In this article, we study the Norwegian public’s willingness to pay in crowdfunding campaigns to achieve additional climate mitigation measures at the farm level. The purpose is to establish whether such crowdfunding can be an additional source of finance for farmers by enabling the private sector and the public to invest more in local food security and sustainable agriculture. If the response is positive, crowdfunding could be a potential source of “additional capital to existing support schemes that are available to farmers” through the Norwegian government’s agricultural subsidy program, rather than to replace it [1]. Earlier studies have established that Norwegians show a strong preference for locally produced and distinctive food [2]. A recent survey further found that 70% of Norwegians consider it urgent to act on climate change [3], while another survey reported that 70% of Norwegians consider themselves to have a personal responsibility to act on climate mitigation [4].
Together, such preferences could possibly influence willingness to pay (WTP) a premium for local, climate-friendly food and energy production, particularly if their extra contribution is seen as “earmarked” for climate action [5,6]. Internationally, a number of new crowdfunding platforms have appeared for funding farm-based carbon mitigation and so-called nature-based solutions, such as the Terraton initiative, MoorFutures, Nori or Puro Earth (for details, see www.terraton.indigoag.com, www.moorfutures.de, www.nori.com and www.puro.earth, accessed on 18 June 2021). There is, however, a lack of data and evidence on factors influencing the consumer demand for such climate-positive measures within the agricultural sector. In the literature, there exists a large number of studies on the WTP regarding greenhouse gas (GHG) emission reductions in general, but in order to develop crowdfunding campaigns that would enable consumers to offset their emissions locally through specific, climate-friendly, and farm-level measures, novel insights are needed at local, national and international levels. We thus seek to investigate the following question: What factors determine the public’s willingness to pay for crowdfunded, additional greenhouse gas mitigation and storage at agricultural farms, both locally and nationally?
While such a question has, to the best of our knowledge, not been studied before, answering these research questions entails exploring two main uncertainties. The first concerns the individual consumers’ perceptions of responsibility and interest in contributing to climate measures within the agricultural sector. If people consider Norwegian agriculture to already be too highly state-regulated and subsidized, then they might not see it as their individual responsibility, either as green consumers or citizens, to financially support additional initiatives in agriculture.
Second, if there exists a broad, untapped interest among the public, how important are the degree of concern for climate change and the characteristics of the local agricultural climate measures themselves for their WTP? How do green consumers perceive what they are potentially buying or giving money to? We investigate which models of crowdfunding are preferred by the general public, and what price margin, i.e., WTP, they perceive for a set of greenhouse-gas mitigation measures.

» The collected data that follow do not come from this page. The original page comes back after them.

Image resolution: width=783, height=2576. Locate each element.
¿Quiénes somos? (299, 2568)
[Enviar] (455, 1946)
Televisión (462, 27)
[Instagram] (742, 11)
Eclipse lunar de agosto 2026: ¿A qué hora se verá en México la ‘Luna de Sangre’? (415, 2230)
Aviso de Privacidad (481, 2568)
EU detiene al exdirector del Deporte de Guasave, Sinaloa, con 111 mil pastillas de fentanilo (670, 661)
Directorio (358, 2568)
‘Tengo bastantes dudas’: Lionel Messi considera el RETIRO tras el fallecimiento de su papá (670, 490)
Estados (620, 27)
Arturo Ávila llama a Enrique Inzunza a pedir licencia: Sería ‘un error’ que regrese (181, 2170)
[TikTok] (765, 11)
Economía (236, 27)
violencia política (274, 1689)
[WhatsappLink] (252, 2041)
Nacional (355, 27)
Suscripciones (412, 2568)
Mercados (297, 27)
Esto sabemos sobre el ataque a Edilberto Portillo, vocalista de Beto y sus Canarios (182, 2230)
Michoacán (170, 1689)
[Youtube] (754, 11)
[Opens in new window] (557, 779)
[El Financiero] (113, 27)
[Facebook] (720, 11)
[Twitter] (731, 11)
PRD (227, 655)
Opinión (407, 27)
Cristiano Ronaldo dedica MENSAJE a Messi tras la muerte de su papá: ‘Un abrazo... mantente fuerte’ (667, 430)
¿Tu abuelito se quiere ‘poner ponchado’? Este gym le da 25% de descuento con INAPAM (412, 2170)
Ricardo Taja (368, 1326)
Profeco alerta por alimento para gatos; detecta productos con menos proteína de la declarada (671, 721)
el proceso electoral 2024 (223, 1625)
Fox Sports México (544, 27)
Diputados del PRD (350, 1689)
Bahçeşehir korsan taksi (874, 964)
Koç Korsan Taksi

2. Background and Identification of Climate Measures on Norwegian Farms

2.1. Green Consumers: Motives for and Barriers against Buying Green and Locally

The emergence of environmentally conscious consumers has led to a growing literature on the economics of morally contingent motivation [7]. According to Sparkman and Walton [8], consumers will aim to “conform to normative information about other people’s current attitudes” on which products are morally superior to buy. As Nyborg, Howarth and Brekke [9] point out, “such behavior is plainly at odds with the traditional assumption that consumers are rational actors who pursue a narrow conception of self-interest” [9] (p. 352). Consequently, Nyborg et al. [9] maintain that consumers might gain a benefit by choosing a morally superior, green product, equal to the value of attaining a more favorable self-image. The extent to which a consumer “acknowledges a personal responsibility for the issue at hand” determines its subjective benefit [9] (p. 352). In other words, if you believe that your actions lead to climate change and that this has negative consequences, your concern will motivate you to counteract this.
Identifying the total amount that individuals are willing to pay, in their role of green consumers, to reduce greenhouse gas emissions cannot be achieved from looking at current market indices. As the price of carbon is usually not specified in regular consumer exchanges, these prices need to be conferred indirectly, often through contingent valuation (CV) methodology. A contingent valuation captures the added value that consumers associate with a given service or product, such as a campaign for improving the state of the environment. Consumer attitude surveys, often employed to investigate individuals’ interest in “green products”, consistently identify a disposition to choose products displaying higher quality and safety standards, often associated with sustainability [10].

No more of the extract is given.